LIST OF TASKS:
#1 Answer these from the Los Angeles guide, each on its own line:
(a) How many square miles make up the City of Angels?
(b) In what year was the bank building that houses The Last Bookstore built?
(c) Which dish at Bar Amá is off-menu but always offered?
#2 Please output the passage of the Los Angeles guide that starts at "The Last Bookstore (453" and ends at "always offered—just ask.", word for word.

Yes, Los Angeles sometimes gets a bad rap. But it’s difficult to meet someone who, after getting to know some of the best neighborhoods, wasn’t at least a little enchanted with the magic of this town. Aside from the obvious (the weather, the beach), there’s no city in the U.S. quite like it. Here are a few notable entry points into the vast 503 square miles that make up the City of Angels.
Books turn into works of art in “The Labrynth,” upstairs at DTLA’s The Last Bookstore.
Bound by three freeways (the 10, 101, and 110) and the L.A. River, the area dubbed DTLA has never been more vibrant. Among the once half-empty Art Deco high-rises you’ll find bustling ethnic pockets, lofts converted into luxury apartments and galleries, and a growing number of buzzed-about restaurants. If zipping from here, there are several cars near 7th and Grand.
The Last Bookstore (453 S. Spring Street; 213-488-0599; lastbookstorela.com) is huge—16,000 square feet—but easy to miss, tucked inside an old 1914 bank building. New and used books and vinyl fill the space, along with cracked leather chairs and reading nooks. Don’t miss “The Labyrinth” a collection of $1 books on the mezzanine level. Just set aside time to browse; the some 100,000 titles within are arranged by subject, but not alphabetically.
A few blocks away, Chef Josef Centeno’s Bar Amá (118 W. 4th Street 213-687-8002; bar-ama.com) showcases his take on San Antonio Tex-Mex, including Frito pie served in a skillet and deep-fried tacos. The latter are off-menu, but always offered—just ask.

PROVIDED DATA:
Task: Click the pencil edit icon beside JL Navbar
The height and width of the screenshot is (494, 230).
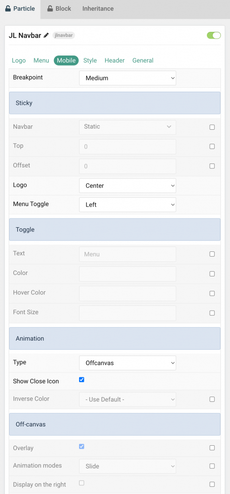Action: 46,35
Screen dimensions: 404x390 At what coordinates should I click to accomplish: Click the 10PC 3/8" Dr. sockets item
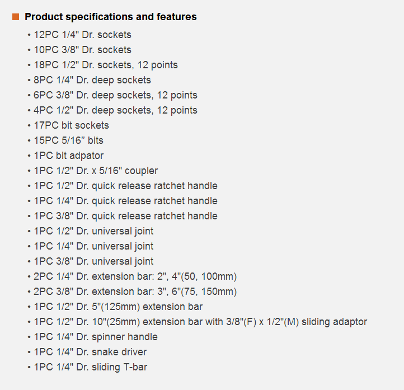(x=82, y=50)
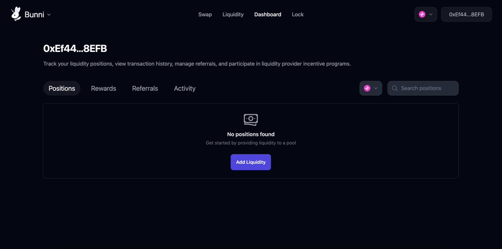Screen dimensions: 502x249
Task: Switch to the Rewards tab
Action: pos(103,88)
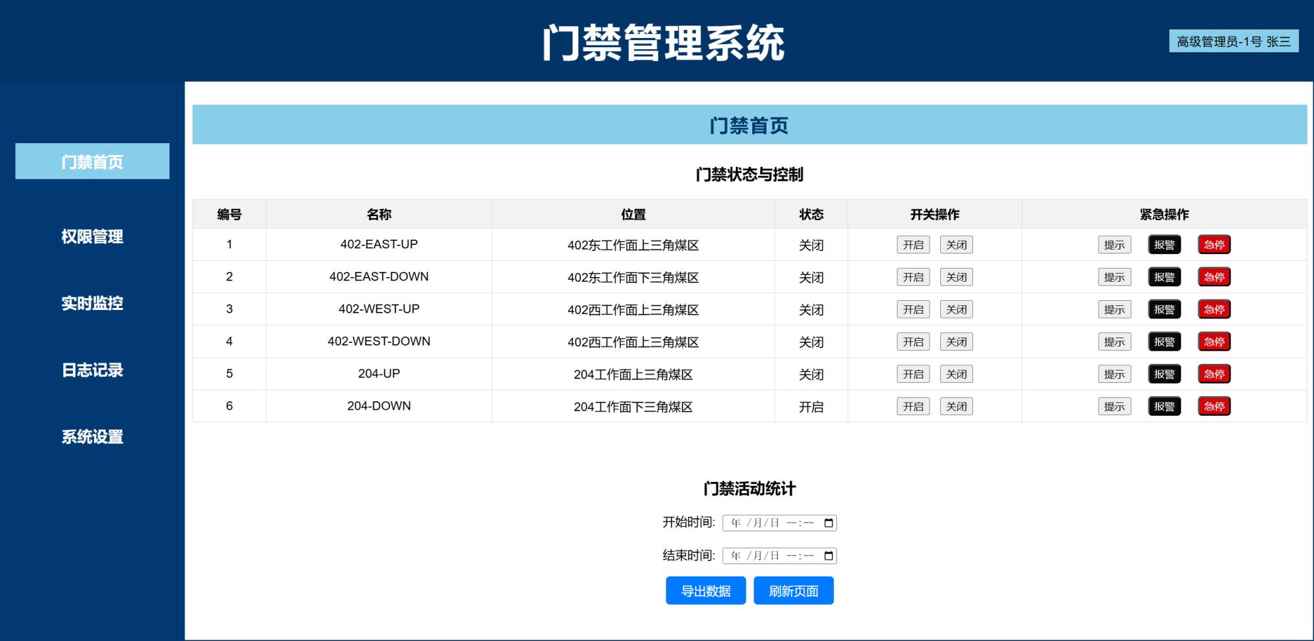Screen dimensions: 1314x641
Task: Click 开启 button for door 402-EAST-UP
Action: [x=913, y=245]
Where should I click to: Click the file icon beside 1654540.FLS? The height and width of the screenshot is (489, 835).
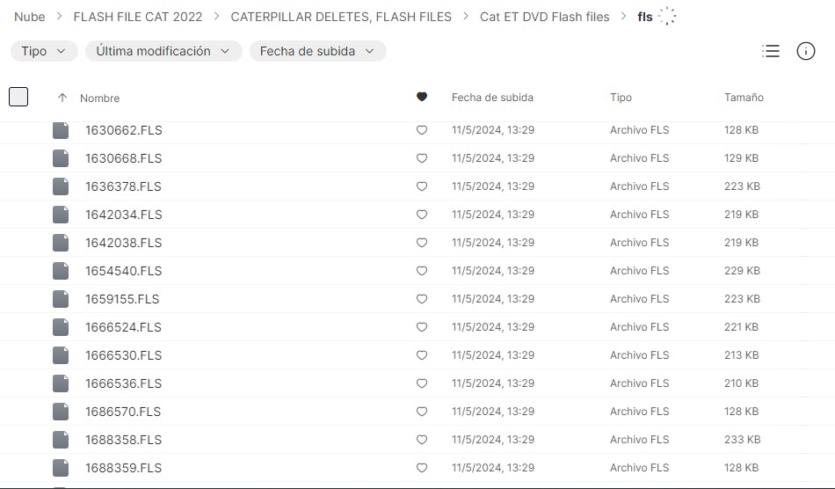61,271
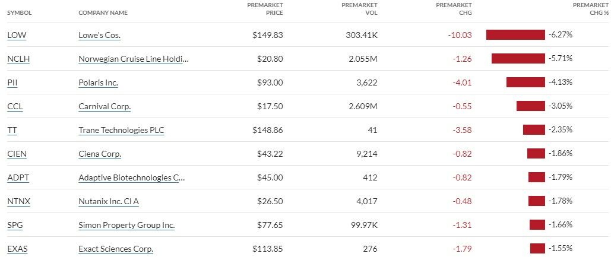Select the CCL symbol link
The height and width of the screenshot is (260, 611).
pyautogui.click(x=15, y=106)
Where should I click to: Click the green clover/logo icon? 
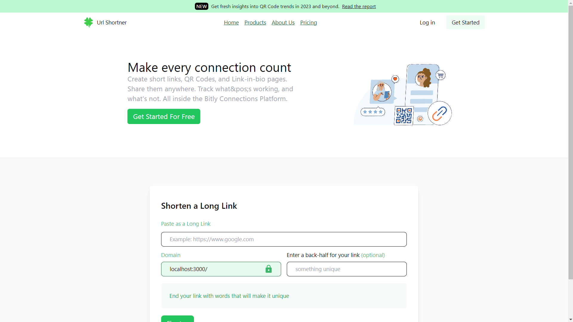tap(88, 22)
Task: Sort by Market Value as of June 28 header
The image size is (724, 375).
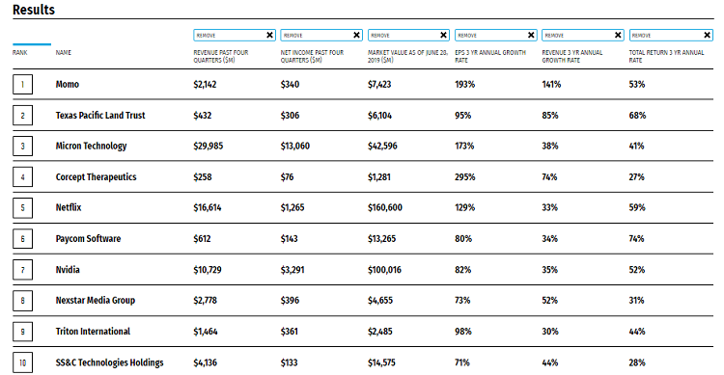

COMPLETE ANSWERS:
#1
(a) 503
(b) 1914
(c) Deep-fried tacos

#2
The Last Bookstore (453 S. Spring Street; 213-488-0599; lastbookstorela.com) is huge—16,000 square feet—but easy to miss, tucked inside an old 1914 bank building. New and used books and vinyl fill the space, along with cracked leather chairs and reading nooks. Don’t miss “The Labyrinth” a collection of $1 books on the mezzanine level. Just set aside time to browse; the some 100,000 titles within are arranged by subject, but not alphabetically.
A few blocks away, Chef Josef Centeno’s Bar Amá (118 W. 4th Street 213-687-8002; bar-ama.com) showcases his take on San Antonio Tex-Mex, including Frito pie served in a skillet and deep-fried tacos. The latter are off-menu, but always offered—just ask.